▶ **Study questions**
- a) Answer these questions using the object detection notebook, one answer per line, marked like the questions:
(i) What size are the sliding windows, and how many positions do they cover in total?
(ii) From which repository is the code almost literally taken?
(iii) What value of the weights argument is used when the VGG16 model is loaded?
- b) Copy out the part of the object detection notebook that lies between "img = np.expand_dims(img, axis=0)" and "x.reshape((w, h, 3))", inclusive, without changing it.
- c) Write what comes next in the object detection notebook, starting after its last line.

▶ **Excerpted text**
# Naive Object Detection

This attempt at object detection takes images of size 448x448 (scaling to this size if necessary),
and walks through it with a window of size 224x224 (in total 7x7=49 positions).
For each window it uses a pretrained image classifier from vgg16
(https://neurohive.io/en/popular-networks/vgg16/).

It then reports for top classes (manually selected) the top windows and shows them.

The code is almost literally taken from https://github.com/DOsinga/deep_learning_cookbook.

In [None]:
from keras.applications import vgg16
from keras import backend as K
from keras.preprocessing.image import load_img, img_to_array
from keras.models import Model, load_model
from keras.layers import Flatten, Dense, Input, TimeDistributed
import numpy as np
from collections import Counter, defaultdict
from keras.preprocessing import image
from PIL import ImageDraw

from scipy.misc import imread, imresize, imsave, fromimage, toimage

try:
    from io import BytesIO
except ImportError:
    from StringIO import StringIO as BytesIO
import PIL
from IPython.display import clear_output, Image, display, HTML

## Helper Routines

Some helper routines to pre-process an image, and to show a pre-processed image again.

In [None]:
def showarray(a, fmt='jpeg'):
    f = BytesIO()
    PIL.Image.fromarray(a).save(f, fmt)
    display(Image(data=f.getvalue()))

def preprocess_image(image_path, target_size=None):
    img = load_img(image_path, target_size=target_size)
    img = img_to_array(img)
    img = np.expand_dims(img, axis=0)
    img = vgg16.preprocess_input(img)
    return img

def deprocess_image(x, w, h):
    x = x.copy()
    if K.image_data_format() == 'channels_first':
        x = x.reshape((3, w, h))
        x = x.transpose((1, 2, 0))
    else:
        x = x.reshape((w, h, 3))
    # Remove zero-center by mean pixel
    x[:, :, 0] += 103.939
    x[:, :, 1] += 116.779
    x[:, :, 2] += 123.68
    # 'BGR'->'RGB'
    x = x[:, :, ::-1]
    x = np.clip(x, 0, 255).astype('uint8')
    return x

## Loading pretrained classifier

In [None]:
base_model = vgg16.VGG16(weights='imagenet', include_top=True)

▶ **Material supplied**
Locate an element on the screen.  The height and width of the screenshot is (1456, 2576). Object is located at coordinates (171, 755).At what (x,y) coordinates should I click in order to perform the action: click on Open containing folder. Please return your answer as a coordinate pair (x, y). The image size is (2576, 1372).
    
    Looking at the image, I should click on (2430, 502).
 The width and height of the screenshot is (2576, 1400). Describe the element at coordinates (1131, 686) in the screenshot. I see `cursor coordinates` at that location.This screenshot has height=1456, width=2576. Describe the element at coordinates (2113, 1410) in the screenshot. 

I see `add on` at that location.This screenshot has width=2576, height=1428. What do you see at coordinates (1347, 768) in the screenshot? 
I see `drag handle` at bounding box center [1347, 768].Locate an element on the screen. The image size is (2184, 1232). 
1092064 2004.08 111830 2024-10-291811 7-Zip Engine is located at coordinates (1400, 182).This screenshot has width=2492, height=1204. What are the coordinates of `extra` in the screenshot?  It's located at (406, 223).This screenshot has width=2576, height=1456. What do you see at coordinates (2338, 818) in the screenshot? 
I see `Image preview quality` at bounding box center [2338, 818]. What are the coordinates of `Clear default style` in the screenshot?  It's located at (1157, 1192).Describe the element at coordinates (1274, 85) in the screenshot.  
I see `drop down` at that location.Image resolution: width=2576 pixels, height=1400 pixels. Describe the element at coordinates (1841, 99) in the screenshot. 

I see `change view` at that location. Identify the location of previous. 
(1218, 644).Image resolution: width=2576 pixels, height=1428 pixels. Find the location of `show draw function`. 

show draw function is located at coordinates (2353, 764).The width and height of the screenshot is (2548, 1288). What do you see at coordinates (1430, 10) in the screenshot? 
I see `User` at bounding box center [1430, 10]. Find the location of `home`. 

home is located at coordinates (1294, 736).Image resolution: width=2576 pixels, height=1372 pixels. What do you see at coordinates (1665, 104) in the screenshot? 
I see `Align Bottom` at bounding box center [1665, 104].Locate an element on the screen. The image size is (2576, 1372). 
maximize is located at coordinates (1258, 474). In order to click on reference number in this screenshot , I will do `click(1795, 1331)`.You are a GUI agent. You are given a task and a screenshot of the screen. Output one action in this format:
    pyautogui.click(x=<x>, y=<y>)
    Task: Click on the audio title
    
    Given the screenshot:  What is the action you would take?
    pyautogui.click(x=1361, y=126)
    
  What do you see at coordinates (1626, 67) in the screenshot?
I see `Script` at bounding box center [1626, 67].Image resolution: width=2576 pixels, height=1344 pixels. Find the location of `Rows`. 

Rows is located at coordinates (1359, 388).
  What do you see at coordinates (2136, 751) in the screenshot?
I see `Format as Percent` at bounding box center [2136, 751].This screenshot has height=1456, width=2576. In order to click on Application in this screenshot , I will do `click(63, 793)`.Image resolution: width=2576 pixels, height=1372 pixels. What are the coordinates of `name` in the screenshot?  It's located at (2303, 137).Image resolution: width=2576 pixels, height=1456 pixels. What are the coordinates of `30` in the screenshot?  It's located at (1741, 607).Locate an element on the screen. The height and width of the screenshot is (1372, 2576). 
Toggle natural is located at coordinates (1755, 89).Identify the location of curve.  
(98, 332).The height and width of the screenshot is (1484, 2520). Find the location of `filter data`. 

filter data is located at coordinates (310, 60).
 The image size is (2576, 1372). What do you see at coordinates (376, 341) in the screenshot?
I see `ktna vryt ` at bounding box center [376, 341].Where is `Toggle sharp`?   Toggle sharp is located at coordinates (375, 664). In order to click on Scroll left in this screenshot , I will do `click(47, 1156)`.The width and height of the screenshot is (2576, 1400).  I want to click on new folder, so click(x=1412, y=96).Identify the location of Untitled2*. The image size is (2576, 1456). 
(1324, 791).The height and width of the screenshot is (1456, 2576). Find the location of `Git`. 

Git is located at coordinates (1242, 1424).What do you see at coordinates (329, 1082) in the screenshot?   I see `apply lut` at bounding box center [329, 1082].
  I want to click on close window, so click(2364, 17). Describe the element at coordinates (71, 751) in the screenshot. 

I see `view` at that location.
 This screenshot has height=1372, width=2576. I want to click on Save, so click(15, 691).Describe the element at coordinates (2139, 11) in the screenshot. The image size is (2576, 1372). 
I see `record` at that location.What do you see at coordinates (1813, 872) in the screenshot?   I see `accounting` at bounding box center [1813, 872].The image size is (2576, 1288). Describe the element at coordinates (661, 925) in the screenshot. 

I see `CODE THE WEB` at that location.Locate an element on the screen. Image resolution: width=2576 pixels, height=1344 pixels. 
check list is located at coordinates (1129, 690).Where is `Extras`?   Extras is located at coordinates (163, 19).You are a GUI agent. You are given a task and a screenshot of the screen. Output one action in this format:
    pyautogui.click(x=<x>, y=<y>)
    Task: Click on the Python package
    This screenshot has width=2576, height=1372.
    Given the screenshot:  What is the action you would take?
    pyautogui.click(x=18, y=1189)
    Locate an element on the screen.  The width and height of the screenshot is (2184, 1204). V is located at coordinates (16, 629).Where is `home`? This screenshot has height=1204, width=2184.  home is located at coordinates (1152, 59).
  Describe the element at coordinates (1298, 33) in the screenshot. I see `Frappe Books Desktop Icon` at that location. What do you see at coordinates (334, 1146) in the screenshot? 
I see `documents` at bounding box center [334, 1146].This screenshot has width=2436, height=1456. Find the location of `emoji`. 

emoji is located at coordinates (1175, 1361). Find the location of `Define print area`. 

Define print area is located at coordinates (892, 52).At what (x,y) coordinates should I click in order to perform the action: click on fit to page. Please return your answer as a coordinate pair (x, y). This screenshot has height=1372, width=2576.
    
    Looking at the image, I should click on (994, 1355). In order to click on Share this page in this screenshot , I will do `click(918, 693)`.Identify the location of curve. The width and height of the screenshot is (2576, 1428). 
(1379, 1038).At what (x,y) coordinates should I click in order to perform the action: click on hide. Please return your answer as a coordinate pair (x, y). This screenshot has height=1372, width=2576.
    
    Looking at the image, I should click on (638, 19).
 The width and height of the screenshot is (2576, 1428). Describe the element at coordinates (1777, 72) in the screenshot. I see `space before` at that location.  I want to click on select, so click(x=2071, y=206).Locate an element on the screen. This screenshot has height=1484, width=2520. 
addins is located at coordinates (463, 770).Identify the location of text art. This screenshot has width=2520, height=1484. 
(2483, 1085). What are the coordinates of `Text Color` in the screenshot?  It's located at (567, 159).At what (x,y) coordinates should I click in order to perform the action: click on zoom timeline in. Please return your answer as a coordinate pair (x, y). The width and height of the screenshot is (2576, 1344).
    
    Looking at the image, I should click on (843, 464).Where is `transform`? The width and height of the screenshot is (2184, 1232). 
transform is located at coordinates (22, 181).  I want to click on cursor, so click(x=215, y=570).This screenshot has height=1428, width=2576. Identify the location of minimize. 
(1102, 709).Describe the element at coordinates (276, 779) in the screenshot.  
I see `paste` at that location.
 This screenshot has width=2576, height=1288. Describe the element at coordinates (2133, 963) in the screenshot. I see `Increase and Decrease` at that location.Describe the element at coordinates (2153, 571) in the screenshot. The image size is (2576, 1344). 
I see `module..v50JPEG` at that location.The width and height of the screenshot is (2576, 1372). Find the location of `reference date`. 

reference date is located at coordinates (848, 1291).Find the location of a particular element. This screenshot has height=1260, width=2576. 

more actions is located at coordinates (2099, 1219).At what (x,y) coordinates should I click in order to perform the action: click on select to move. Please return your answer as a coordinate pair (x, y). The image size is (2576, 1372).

▶ **Responses to the exercise**
- a)
(i) The windows are 224x224, covering 7x7=49 positions in total.
(ii) https://github.com/DOsinga/deep_learning_cookbook
(iii) 'imagenet'

- b)
img = np.expand_dims(img, axis=0)
    img = vgg16.preprocess_input(img)
    return img

def deprocess_image(x, w, h):
    x = x.copy()
    if K.image_data_format() == 'channels_first':
        x = x.reshape((3, w, h))
        x = x.transpose((1, 2, 0))
    else:
        x = x.reshape((w, h, 3))

- c)
base_model.summary()

## Object Detection

### Loading image

Loading an image, preprocess it, and output the preprocessed image for verification

In [None]:
cat_dog2 = preprocess_image('data/cat_dog.jpg', target_size=(448, 448))
showarray(deprocess_image(cat_dog2, 448, 448))

### Creating regions

Using a sliding 224x224 window, create 49 regions which will then be classified.

In [None]:
crops = []
rects = []
for x in range(7):
    for y in range(7):
        crops.append(cat_dog2[0, x * 32: x * 32 + 224, y * 32: y * 32 + 224, :])
        rects.append((y * 32, x * 32, 224 + y * 32, 224 + x * 32))
crops = np.asarray(crops)

### Run classifier and show top results

In [None]:
preds = base_model.predict(vgg16.preprocess_input(crops))
crop_scores = defaultdict(list)
for idx, pred in enumerate(vgg16.decode_predictions(preds, top=1)):
    _, label, weight = pred[0]
    crop_scores[label].append((idx, weight))
crop_scores.keys()

### Show top results

Using manually selected classes, show the top regions for the classes

In [None]:
def draw_best_region_for_label(l, draw, label, color=(0,0,0)):
    idx = max(l[label], key=lambda t:t[1])[0]
    draw.rectangle(rects[idx], outline=color)
    
cat_dog_img = image.load_img('data/cat_dog.jpg', target_size=(448, 448))
draw = ImageDraw.Draw(cat_dog_img)
draw_best_region_for_label(crop_scores, draw, 'Egyptian_cat', (255,0,0))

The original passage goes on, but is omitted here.